[Start of section]

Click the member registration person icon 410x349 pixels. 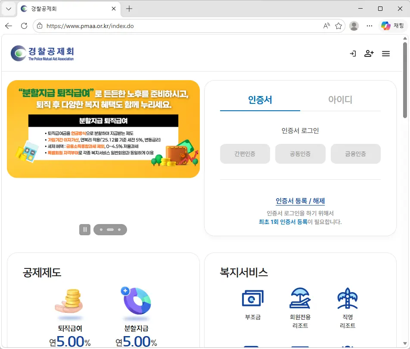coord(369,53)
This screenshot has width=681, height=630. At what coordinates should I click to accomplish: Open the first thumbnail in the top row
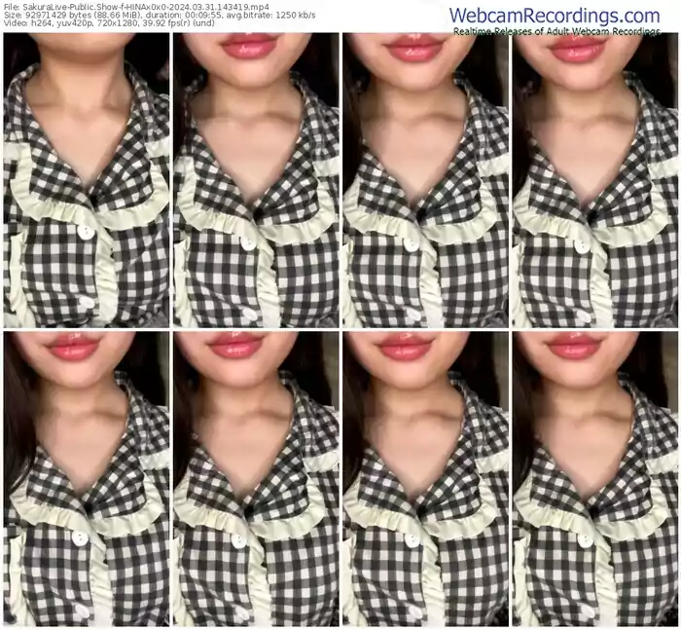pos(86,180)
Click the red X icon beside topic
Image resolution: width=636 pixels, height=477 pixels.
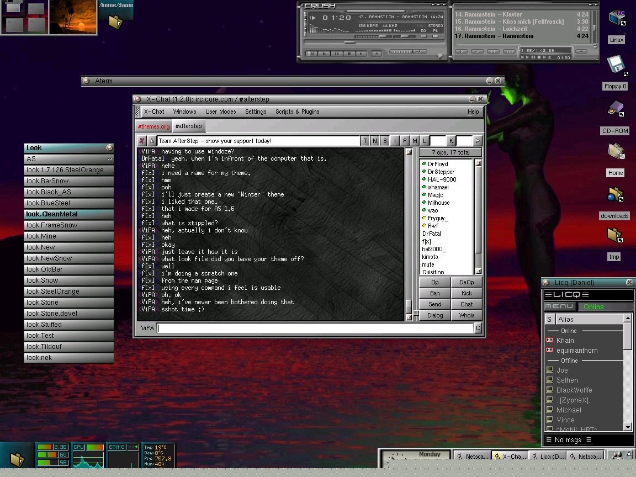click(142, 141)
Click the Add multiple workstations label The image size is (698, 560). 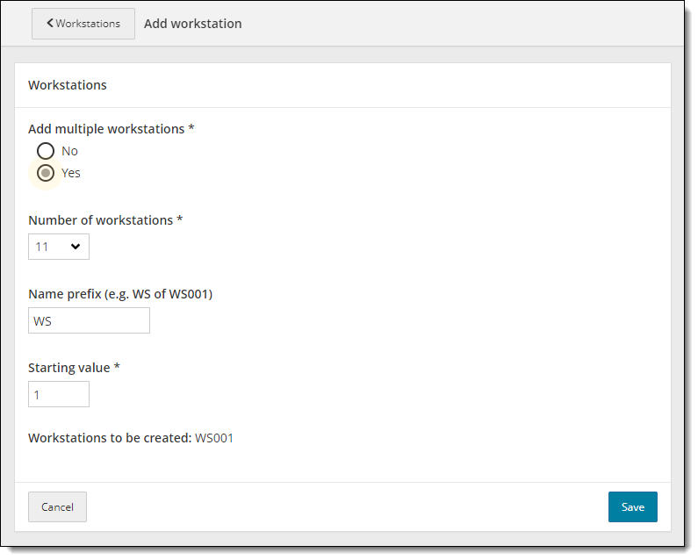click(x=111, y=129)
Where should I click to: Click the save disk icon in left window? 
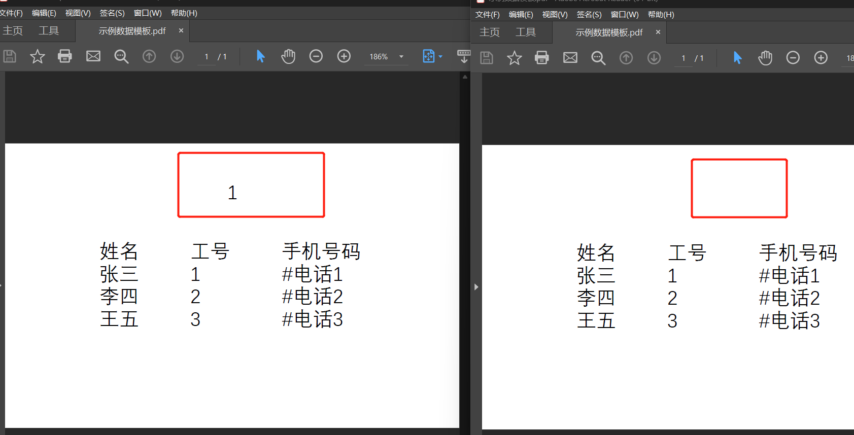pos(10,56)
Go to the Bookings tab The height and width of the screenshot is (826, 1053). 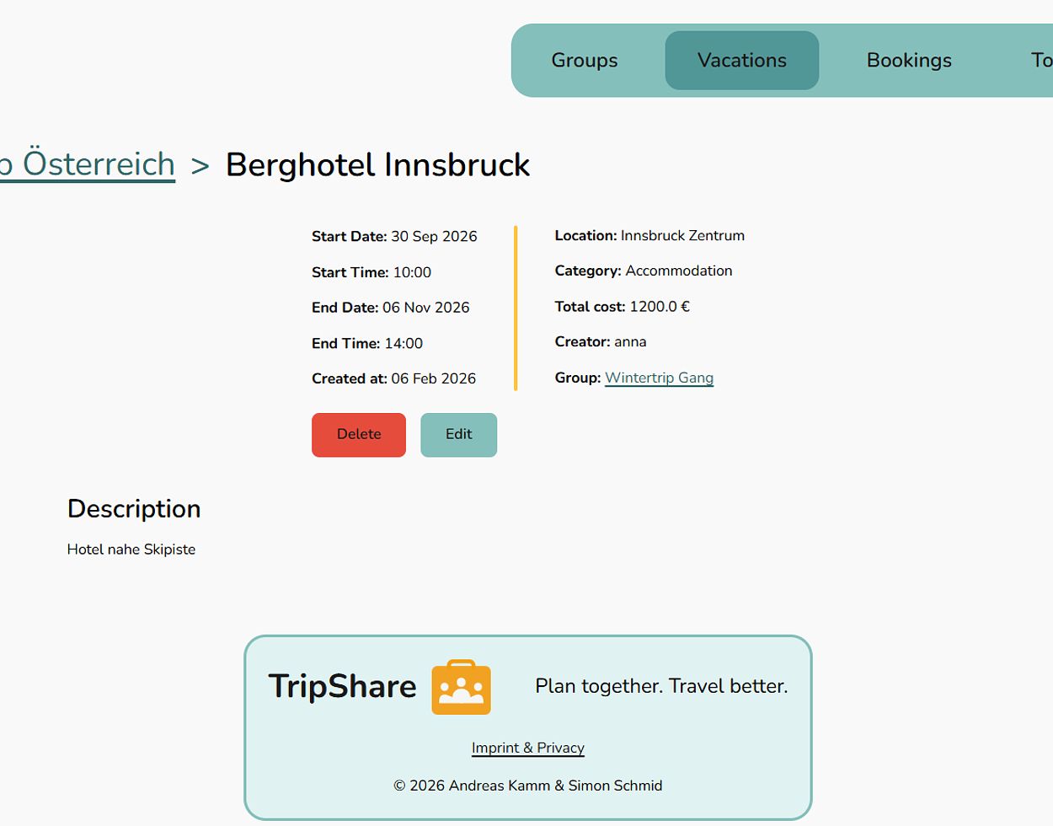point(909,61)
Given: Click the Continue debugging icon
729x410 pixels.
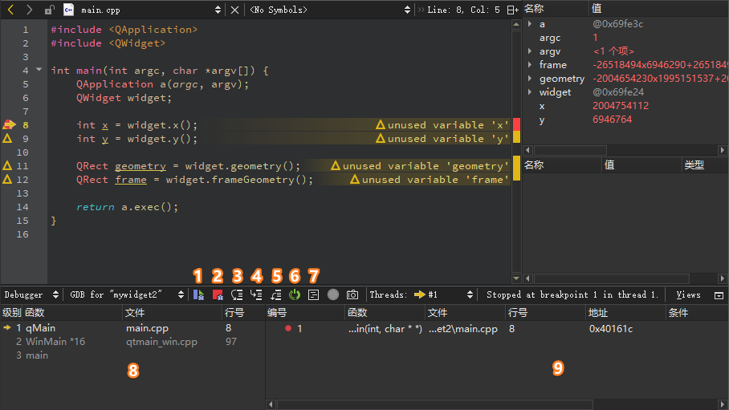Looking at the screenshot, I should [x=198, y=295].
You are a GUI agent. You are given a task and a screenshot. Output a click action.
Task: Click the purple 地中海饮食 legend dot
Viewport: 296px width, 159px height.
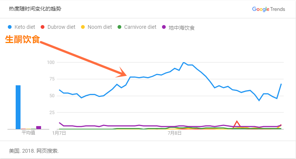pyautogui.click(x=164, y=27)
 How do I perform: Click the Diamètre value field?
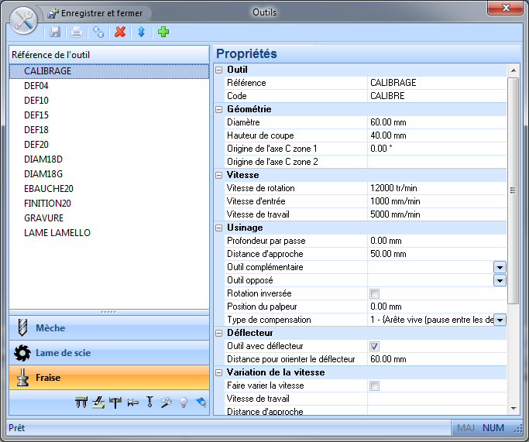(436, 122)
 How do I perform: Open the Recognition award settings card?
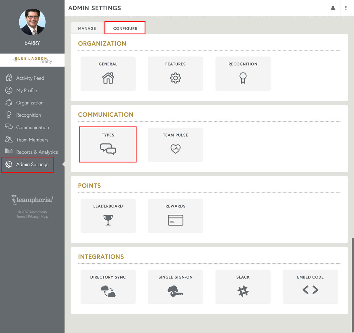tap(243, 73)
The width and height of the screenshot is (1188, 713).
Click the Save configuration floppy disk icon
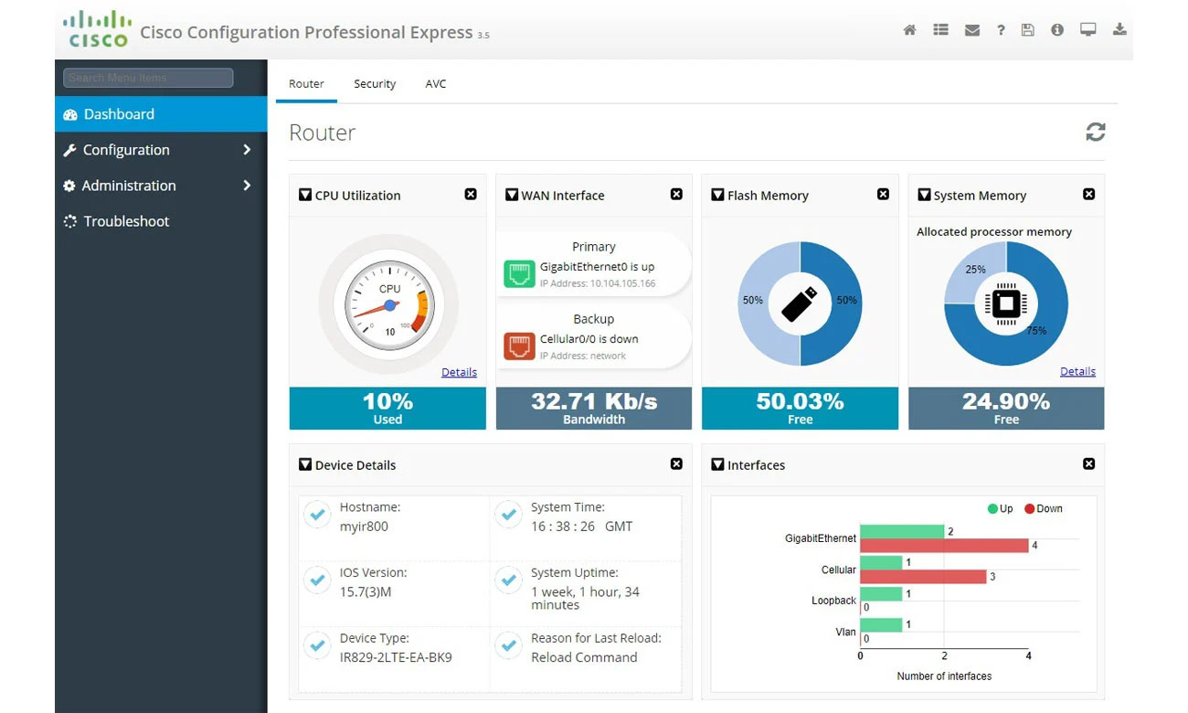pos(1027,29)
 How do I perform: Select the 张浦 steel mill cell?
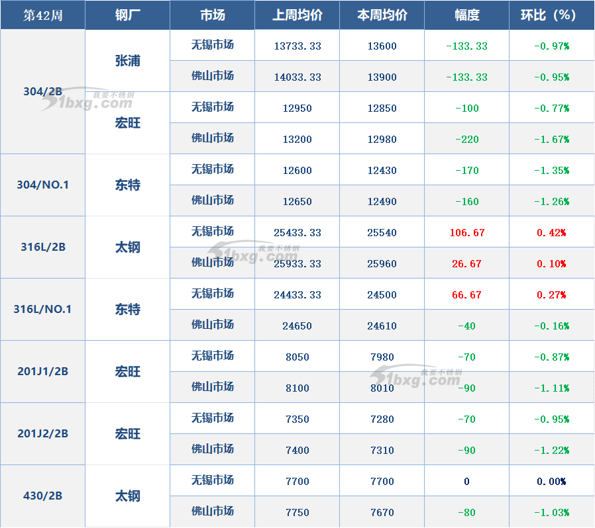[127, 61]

[End of section]

The expected answer consists solely of the lines from the one with "Given: Click the Continue debugging icon" through the last line of the listing above, restated exactly, minus any pictures.

▸ **Reply to the exercise**:
Given: Click the Continue debugging icon
729x410 pixels.
Looking at the screenshot, I should [x=198, y=295].
You are a GUI agent. You are given a task and a screenshot. Output a click action.
Task: Click the purple 地中海饮食 legend dot
Viewport: 296px width, 159px height.
pyautogui.click(x=164, y=27)
 How do I perform: Click the Diamètre value field?
(436, 122)
 How do I perform: Open the Recognition award settings card?
tap(243, 73)
The width and height of the screenshot is (1188, 713).
Click the Save configuration floppy disk icon
pos(1027,29)
 How do I perform: Select the 张浦 steel mill cell?
[127, 61]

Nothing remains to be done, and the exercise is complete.